Designing a low-cost, low-power multicore ARM-based AV player

Low power system design has become a mandatory requirement not only for hand-held mobile devices but also for automotive infotainment systems. Furthermore, automotive systems need to be able to carry the user experience in the home and office over to the car. This increasing demand for high computation, high quality and low power solutions has forced embedded computing to turn to multicore systems. Consequently, embedded solutions based on multicore platforms have become common for many applications such as gaming, video, and image-processing in areas such as mobile, automotive, medical and industrial applications.

The challenge is to utilize multicore based system with available media frameworks that offer scalability of open source access and portability to achieve requirements for low-power, high-performance embedded applications. With the advent of powerful software and hardware programmable system-on-chip (SoC) FPGA devices, embedded system designers are able to design solutions to an exact form, function and performance fit for the requirements of the customer. These solutions are optimal, efficient, cost-effective addressing end customer requirements. The Xilinx Zynq SoC family of FPGAs is such a device.

This article describes the use of a low-cost, low-density Zynq FPGA in creating a computational platform for implementing infotainment systems for passenger vehicles, such as cars, buses, trains, airplanes and ships. Other applications for this kind of platform include digital signage and information displays in private and public venues such as hotels, hospitals, gas pumps, or kiosks as well as digital picture frames for consumer markets.

Overview
In-vehicle infotainment experiences face a dual requirement of matching the home or office user experience while meeting energy efficient requirement for automotive industry. In our case, the specific requirement was to build very low cost, low power, 720p30fps AV player solution with Video-Audio sync functionality able to interface with the customer’s hardware block implemented on programmable fabric. This objective was to be achieved with development of tightly coupled multicore software with real-time acceleration through hardware with an eye on vastly lower BOM, lower NRE costs, lower design risk and most important, faster time-to-market.

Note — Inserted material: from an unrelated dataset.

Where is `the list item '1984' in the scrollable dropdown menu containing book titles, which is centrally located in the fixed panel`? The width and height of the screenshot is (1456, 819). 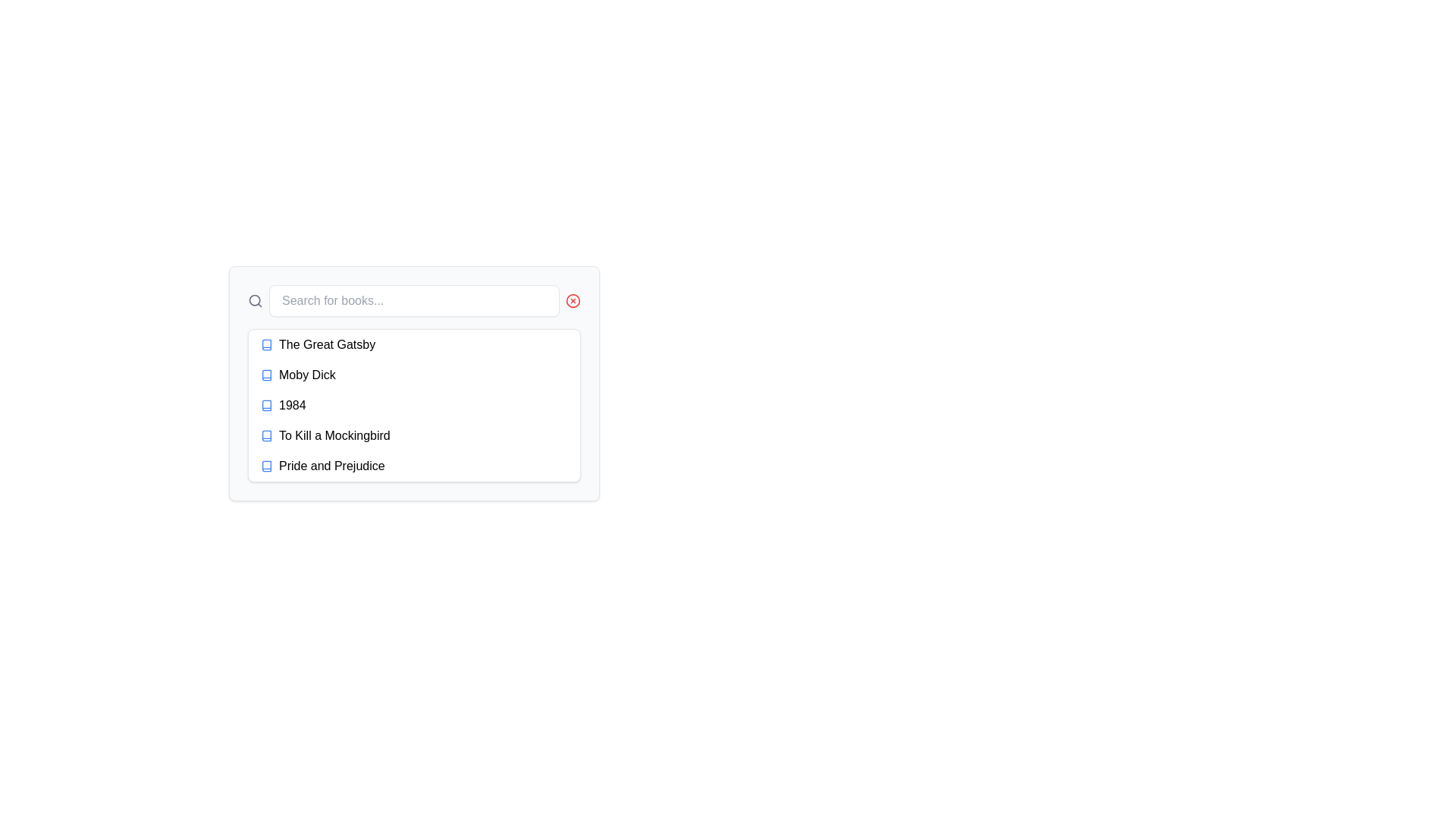
the list item '1984' in the scrollable dropdown menu containing book titles, which is centrally located in the fixed panel is located at coordinates (414, 411).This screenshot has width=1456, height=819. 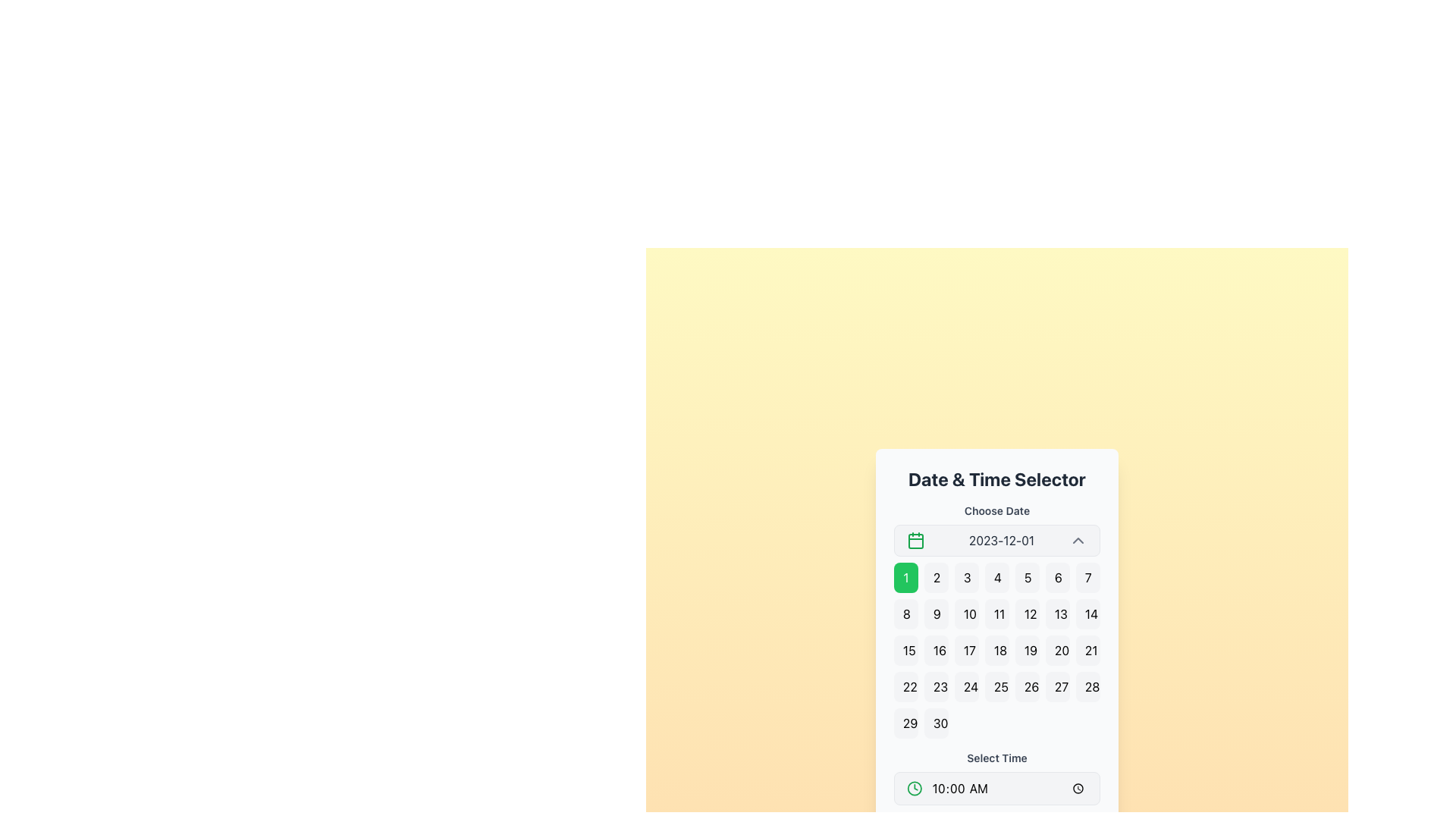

We proceeded to break down the requirements for the Atria Logic AL-AVPLR-IPC AV player to consist of a file reader, a de-multiplexer, an H.264 Baseline Profile HD decoder with color space converter, and an AAC-LC stereo decoder. Also included is an AV player application with build-in GUI for basic player operation, such as Play, Pause, Stop and Fast-Forward trick mode. OS support is via Ubuntu LTS as it provides multicore usages with very efficient core utilization factor. The AV player application is fully Linux GTK based, while the decoder itself is fully implemented in the Linux GStreamer open source multimedia framework. A block diagram of the player is shown below in Figure 1.

click for larger image

Figure 1: Atria Logic AV Player block diagram (Source: Atria Logic Inc)  

We zeroed in on the Xilinx Zynq-7000 device family’s Z-7010 as the most suitable option for this implementation meeting all the requirements. This ARM powered programmable SoC provides maximum CPU performance with the best thermal performance. At the same time, this device provides enough programmable fabric for those requirements that require accelerator engines able to fit into the logic arrays, ensuring sufficient performance even for this low power platform. One more reason for us to go with this device is the readily available, small form factor Zybo development board which expedited our development efforts for quick turn around.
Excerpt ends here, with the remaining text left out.